Síntoma de un espíritu fácil y superficial
es acostumbrarse a lo pequeño hasta no darle importancia y asombrarse o
ambicionar sólo aquello que resulta humanamente espectacular.
Nos acostumbramos a pasar de largo ante
esos pequeños grandes milagros que cuajan nuestro día a día y en los que
deberíamos advertir con estremecimiento la mano paterna y oculta de Dios
Un nuevo día que comienza, lleno de afanes
y trabajos, es un talento más que nos regala el Dueño de la viña. La creación
que nos rodea es sostenida en la existencia por ese corazón solícito y
providente de Dios, siempre desvelado por el amor a sus criaturas.

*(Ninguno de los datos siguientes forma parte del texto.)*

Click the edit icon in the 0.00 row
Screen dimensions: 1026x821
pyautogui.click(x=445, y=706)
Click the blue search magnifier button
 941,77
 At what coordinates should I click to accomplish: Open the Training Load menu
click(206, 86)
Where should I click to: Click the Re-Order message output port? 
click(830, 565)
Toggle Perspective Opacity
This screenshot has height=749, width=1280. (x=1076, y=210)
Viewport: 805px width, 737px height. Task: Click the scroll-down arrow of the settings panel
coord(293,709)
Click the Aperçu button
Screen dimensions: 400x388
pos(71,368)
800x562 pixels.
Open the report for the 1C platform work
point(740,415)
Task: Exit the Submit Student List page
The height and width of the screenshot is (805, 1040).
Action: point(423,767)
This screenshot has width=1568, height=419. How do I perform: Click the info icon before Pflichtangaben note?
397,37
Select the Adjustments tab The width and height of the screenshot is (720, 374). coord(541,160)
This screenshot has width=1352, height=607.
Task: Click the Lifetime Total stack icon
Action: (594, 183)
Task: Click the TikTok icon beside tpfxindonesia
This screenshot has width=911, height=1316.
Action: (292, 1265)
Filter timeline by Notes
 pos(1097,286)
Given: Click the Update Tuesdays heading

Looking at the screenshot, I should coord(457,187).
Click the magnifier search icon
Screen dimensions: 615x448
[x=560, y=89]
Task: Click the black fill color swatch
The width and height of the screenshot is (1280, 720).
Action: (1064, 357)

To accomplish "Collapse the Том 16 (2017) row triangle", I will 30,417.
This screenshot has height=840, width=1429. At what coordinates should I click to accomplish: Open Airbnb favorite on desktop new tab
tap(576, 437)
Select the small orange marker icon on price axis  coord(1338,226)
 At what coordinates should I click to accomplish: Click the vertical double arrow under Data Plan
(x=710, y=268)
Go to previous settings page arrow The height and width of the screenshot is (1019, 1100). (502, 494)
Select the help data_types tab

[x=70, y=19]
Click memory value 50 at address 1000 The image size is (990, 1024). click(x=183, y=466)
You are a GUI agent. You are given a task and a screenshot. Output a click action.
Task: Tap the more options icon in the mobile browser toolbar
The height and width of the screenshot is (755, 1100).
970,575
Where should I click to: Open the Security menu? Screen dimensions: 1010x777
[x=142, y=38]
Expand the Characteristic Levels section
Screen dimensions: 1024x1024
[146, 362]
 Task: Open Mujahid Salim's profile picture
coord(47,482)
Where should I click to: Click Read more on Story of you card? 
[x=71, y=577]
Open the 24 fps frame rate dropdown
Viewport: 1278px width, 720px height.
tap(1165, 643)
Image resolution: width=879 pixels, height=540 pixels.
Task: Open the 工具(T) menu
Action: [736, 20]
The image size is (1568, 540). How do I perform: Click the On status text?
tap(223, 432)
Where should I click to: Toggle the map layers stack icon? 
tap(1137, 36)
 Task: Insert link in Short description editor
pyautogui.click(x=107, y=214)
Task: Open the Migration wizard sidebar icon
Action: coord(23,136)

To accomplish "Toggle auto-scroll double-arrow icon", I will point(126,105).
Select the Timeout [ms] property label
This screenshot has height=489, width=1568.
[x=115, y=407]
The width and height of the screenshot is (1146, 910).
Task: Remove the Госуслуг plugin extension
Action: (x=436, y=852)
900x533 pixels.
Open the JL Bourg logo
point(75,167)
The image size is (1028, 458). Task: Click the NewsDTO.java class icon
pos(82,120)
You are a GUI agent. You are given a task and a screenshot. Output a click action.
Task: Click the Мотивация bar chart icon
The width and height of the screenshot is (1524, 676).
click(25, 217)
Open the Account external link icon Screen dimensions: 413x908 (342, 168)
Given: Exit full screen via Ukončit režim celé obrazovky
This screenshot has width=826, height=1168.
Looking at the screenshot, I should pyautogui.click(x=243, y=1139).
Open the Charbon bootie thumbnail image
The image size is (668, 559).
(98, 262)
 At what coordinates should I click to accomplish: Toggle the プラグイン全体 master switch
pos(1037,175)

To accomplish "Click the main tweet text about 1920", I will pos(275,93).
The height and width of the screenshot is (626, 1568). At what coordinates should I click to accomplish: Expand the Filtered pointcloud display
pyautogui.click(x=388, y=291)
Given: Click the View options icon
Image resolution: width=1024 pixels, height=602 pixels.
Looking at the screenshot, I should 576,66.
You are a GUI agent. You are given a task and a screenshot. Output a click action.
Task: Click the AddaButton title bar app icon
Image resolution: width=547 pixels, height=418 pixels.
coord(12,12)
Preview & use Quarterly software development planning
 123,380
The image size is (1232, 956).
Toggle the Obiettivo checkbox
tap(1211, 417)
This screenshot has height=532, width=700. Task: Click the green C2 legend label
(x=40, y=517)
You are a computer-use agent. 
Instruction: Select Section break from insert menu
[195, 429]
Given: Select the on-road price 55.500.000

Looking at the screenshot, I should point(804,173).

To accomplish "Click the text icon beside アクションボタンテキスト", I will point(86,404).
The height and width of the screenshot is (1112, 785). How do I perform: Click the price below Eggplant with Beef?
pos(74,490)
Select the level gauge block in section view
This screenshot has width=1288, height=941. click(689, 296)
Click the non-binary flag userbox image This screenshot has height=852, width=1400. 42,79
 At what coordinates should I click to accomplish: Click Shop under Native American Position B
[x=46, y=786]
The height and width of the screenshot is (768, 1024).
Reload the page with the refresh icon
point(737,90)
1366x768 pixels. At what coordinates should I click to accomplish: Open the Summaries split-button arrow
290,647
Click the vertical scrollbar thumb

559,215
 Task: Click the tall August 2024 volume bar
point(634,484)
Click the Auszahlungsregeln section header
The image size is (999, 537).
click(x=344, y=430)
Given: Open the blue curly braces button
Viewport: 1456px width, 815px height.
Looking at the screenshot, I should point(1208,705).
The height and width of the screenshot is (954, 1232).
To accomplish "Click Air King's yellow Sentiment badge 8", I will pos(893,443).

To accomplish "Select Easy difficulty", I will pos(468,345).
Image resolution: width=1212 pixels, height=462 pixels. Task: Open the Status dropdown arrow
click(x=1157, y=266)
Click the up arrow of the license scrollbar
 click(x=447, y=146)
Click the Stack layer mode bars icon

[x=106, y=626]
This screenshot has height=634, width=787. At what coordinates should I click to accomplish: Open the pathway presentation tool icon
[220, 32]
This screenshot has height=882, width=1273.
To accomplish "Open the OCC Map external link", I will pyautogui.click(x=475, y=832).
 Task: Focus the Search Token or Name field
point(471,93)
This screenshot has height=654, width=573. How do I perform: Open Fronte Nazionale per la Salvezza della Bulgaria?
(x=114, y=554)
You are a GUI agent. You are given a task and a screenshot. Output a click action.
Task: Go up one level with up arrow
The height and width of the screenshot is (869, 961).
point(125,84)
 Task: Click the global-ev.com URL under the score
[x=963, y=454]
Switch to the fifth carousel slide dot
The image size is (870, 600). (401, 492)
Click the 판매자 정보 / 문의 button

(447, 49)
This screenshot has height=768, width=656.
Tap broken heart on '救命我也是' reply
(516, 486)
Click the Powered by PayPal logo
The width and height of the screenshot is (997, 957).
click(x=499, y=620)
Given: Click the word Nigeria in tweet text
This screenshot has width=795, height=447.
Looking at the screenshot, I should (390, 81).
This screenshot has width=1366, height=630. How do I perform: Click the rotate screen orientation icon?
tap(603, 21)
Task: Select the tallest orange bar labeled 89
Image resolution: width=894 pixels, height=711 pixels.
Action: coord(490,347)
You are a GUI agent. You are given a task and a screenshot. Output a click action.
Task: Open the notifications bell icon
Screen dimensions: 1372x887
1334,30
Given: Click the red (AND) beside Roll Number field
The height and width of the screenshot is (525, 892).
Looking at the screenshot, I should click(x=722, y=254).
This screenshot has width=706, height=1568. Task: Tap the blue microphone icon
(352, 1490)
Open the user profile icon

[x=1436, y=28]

Cada uno de los instantes de tu vida, de
tu actividad, de tu respiración, de tu inteligencia, de tu corazón, no son
tuyos ni te los puedes dar a ti mismo sino que te los regala el Dueño y Señor
Único de la vida.
Nos acostumbramos a pasar ante los dones
de Dios como un tren que va dejando atrás rápidos paisajes, sin que nos dé
tiempo a apreciar de ellos la rica policromía de sus detalles. Reclamamos de
Dios sus dones, apelando a nuestros derechos de criaturas, para dilapidar
después esa parte de herencia recibida cada día y vivir como hijos pródigos,
muy lejos de la casa del Padre.
O quizá nos quedamos en casa, disfrutando
de los bienes que el hijo mayor ha recibido, pero no llegamos a ver en Dios el
rostro de un Padre. No te acostumbres a la cotidiana sencillez con que Dios se
te da en los minúsculos detalles de tu día a día. Asómbrate ante lo pequeño,
como el niño que no se cansa de necesitar los ojos y las caricias de su madre.
Vive tu jornada con el alma rebosante de gratitud por esos brazos de Dios que te envuelven y rodean con la inmensidad de un amor sin límites.